Franco Scoglio

Personal information
- Birth name: Francesco Scoglio
- Date of birth: 2 May 1941
- Place of birth: Lipari, Kingdom of Italy
- Date of death: 3 October 2005 (aged 64)
- Place of death: Genoa, Italy
- Positions: Defender; midfielder;

Managerial career
- Years: Team
- 1972–1973: Reggina (youth team)
- 1973–1974: Gioiese
- 1974–1975: Messina
- 1975–1976: Gioiese
- 1976–1977: Acireale
- 1977–1978: Spezia (technical manager)
- 1978–1979: Reggina
- 1980–1981: Messina
- 1981–1982: Gioiese
- 1982–1983: Reggina
- 1983–1984: Akragas
- 1984–1988: Messina
- 1988–1990: Genoa
- 1990–1991: Bologna
- 1991–1992: Udinese
- 1992–1993: Lucchese
- 1993: Pescara
- 1993–1995: Genoa
- 1995–1996: Torino
- 1996–1997: Cosenza
- 1997–1998: Ancona
- 1998–2001: Tunisia
- 2001–2002: Genoa
- 2002: Libya
- 2002–2003: Napoli

= Franco Scoglio =

Italian football manager (1941–2005)

Francesco "Franco" Scoglio (/it/; 2 May 1941 - 3 October 2005) was an Italian football manager who coached at both national and international level.

==Playing career==
Francesco Scoglio was born in Lipari, in the province of Messina, Italy. He played as a defender or midfielder.

==Managerial career==
Nicknamed il Professore (the Professor) because of his past teaching activity (he was a pedagogy graduate), Scoglio never actually had a playing career. He started a managing career in 1972 in one of the Reggina youth teams. He then went on coaching at amateur and Serie C levels in Sicily and Calabria (Gioiese, Messina, Acireale, Akragas). It was Scoglio who discovered the great potential of Salvatore Schillaci, one of his players during Scoglio's second stint in Messina.

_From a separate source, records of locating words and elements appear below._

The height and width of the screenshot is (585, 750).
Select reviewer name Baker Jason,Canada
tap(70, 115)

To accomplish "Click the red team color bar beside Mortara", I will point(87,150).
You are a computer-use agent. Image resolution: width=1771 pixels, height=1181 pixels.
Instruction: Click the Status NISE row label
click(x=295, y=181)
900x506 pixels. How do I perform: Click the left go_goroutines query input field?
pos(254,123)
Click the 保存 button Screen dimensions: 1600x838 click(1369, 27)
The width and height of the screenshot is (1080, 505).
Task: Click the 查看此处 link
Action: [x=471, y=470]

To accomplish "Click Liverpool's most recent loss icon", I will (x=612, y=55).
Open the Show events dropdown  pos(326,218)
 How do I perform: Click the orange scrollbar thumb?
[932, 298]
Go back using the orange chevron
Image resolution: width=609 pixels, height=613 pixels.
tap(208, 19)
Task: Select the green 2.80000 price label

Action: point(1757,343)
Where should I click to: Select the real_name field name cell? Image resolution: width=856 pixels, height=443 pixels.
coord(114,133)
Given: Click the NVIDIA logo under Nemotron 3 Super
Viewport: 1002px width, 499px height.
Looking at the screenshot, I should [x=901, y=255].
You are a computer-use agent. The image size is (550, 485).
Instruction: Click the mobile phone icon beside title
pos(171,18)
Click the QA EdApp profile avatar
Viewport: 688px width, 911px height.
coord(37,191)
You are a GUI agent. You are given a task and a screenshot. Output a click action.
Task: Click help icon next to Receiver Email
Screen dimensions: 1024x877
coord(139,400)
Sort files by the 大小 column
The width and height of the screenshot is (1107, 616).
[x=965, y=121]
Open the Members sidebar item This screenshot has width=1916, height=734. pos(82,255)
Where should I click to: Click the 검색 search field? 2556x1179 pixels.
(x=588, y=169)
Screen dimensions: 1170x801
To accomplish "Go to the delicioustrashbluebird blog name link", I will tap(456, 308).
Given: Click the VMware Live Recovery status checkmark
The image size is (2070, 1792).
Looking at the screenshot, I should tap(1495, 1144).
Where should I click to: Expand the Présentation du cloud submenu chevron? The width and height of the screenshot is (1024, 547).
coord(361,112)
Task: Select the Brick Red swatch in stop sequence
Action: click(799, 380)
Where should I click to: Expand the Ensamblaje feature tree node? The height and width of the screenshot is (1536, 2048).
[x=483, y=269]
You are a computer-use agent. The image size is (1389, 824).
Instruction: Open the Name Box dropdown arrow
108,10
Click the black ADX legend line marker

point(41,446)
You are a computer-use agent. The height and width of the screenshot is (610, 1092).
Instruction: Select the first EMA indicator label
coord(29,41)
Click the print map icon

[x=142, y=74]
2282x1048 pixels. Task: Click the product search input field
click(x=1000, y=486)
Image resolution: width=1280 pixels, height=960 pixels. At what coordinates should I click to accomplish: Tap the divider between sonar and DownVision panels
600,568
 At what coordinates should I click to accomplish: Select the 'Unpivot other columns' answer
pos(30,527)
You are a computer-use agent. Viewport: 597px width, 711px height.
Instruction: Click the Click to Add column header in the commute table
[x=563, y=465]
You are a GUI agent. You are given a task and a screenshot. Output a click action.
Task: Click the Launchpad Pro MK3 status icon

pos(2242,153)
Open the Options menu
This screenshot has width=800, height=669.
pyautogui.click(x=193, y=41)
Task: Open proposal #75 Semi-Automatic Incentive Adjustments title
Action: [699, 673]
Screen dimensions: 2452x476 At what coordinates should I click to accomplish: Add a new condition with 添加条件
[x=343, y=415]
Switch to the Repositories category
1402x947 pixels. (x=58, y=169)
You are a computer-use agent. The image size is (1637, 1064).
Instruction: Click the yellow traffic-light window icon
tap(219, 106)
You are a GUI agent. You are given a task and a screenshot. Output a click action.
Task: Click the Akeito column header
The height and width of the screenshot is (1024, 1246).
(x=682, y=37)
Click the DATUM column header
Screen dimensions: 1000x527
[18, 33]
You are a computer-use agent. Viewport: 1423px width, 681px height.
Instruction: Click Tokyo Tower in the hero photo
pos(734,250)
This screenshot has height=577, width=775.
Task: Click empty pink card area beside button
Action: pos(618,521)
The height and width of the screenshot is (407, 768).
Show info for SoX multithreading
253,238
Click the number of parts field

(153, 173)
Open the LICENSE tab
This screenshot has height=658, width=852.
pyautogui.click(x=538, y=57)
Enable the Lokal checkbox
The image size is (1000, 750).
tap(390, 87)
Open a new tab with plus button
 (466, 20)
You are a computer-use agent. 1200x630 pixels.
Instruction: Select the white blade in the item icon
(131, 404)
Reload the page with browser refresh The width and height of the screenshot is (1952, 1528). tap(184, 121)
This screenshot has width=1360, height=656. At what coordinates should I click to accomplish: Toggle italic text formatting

However, Scoglio is most remembered for his time in Genoa CFC, which was also the team for which he first coached. He achieved great success with his next clubs, being often fired before the end of the season. He is also known for having coached the national teams of Tunisia and Libya. Under his management, Tunisia reached the semi-finals of the 2000 African Cup of Nations. His last coaching (and unsuccessful) experience was on 2002–2003 for SSC Napoli.

==After retirement==
Scoglio then became a very popular TV commentator on football shows in Italy, and even worked for Al Jazeera as the technical expert reporting on the Italian league.

==Death==
On 3 October 2005, Scoglio was appearing on a regional television station in Genoa, having a rather heated and passionate, yet civil, discussion with Genoa president Enrico Preziosi. While Preziosi was answering one of Scoglio's charges, Scoglio lost consciousness and slumped in his chair. He died of an apparent heart attack shortly thereafter. This dramatic event fulfilled his own prophecy "I'll die talking about Genoa CFC" (Morirò parlando del Genoa).

==Legacy==
Following his death, in 2016 the city of Messina, the provincial capital of his birthplace as well as the home of ACR Messina, a club he coached for many years, honoured his memory by renaming the local stadium after him.